San Diego, CA, June 10, 2011 --Like many undergraduate students, Alan Turchik's academic journey has been full of random twists and turns.  So, it is no wonder that he spent the past year building a collection of sensor and motors to counteract random twists and turns.

A graduating senior in mechanical engineering in the University of California, San Diego's Jacob's School of Engineering, Turchik has been working with the National Geographic Society (NGS) to develop a stabilization mechanism for a camera mounted to an aerial platform that takes bird’s-eye view photos of archaeological dig sites. Turchik’s camera platform project was one of the first two funded by the UCSD-NGS Engineers for Exploration program, a two-year old collaboration between NGS and the UCSD division of the California Institute for Telecommunications and Information Technology (Calit2) that enlists teams of UCSD undergraduates from a variety of disciplines to develop ruggedized systems and devices for NGS projects.

Like so many aspects of Turchik’s academic career, his introduction to the intersection between engineering and archaeology occurred on a whim.

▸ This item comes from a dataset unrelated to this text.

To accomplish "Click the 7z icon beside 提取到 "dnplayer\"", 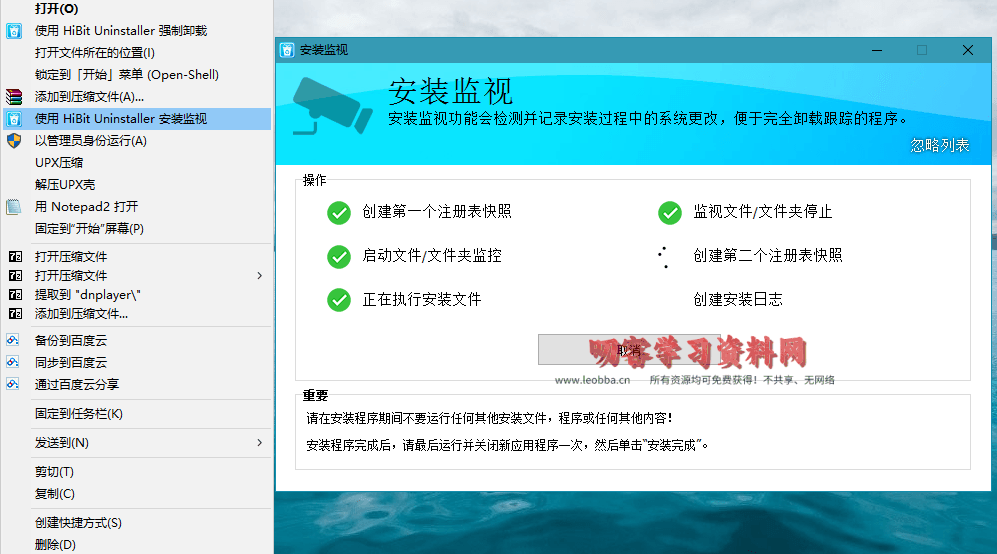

Friend and fellow mechanical engineering student, David Hernandez, called him up in his junior year and asked Turchik if he wanted to go to Jordan to assist with a dig headed by Thomas Levy, professor and Norma Kershaw Endowed Chair in the Archaeology of Ancient Israel and the Neighboring Lands at UCSD and associate director of the Center of Interdisciplinary Science for Art, Architecture, and Archaeology (CISA3).

The dig was to start ten days later. "Dave said I had four hours to decide, so I just went for it," said Turchik, who is also a sergeant in the US Army Reserve. Ten days notice for a two and a half month-long foreign desert expedition was no sweat.  "I have my passport and deployment 'go' bag packed and ready at all times," he added.

Once in Jordan, Turchik’s first encounter with the aerial camera platform he would eventually redesign was turbulent. In its initial iteration, the camera platform system, normally tethered to the ground and held aloft with a helium balloon 100 to 200 feet above the dig site, was subject to being haphazardly blown around by even moderate wind, constantly putting the camera out of position. 

"I asked David and Alan to image a number of remote sites using the balloon system," Levy said. "This required David driving our four-wheel drive truck through the desert with Alan sitting in the back harnessed to the truck and balloon.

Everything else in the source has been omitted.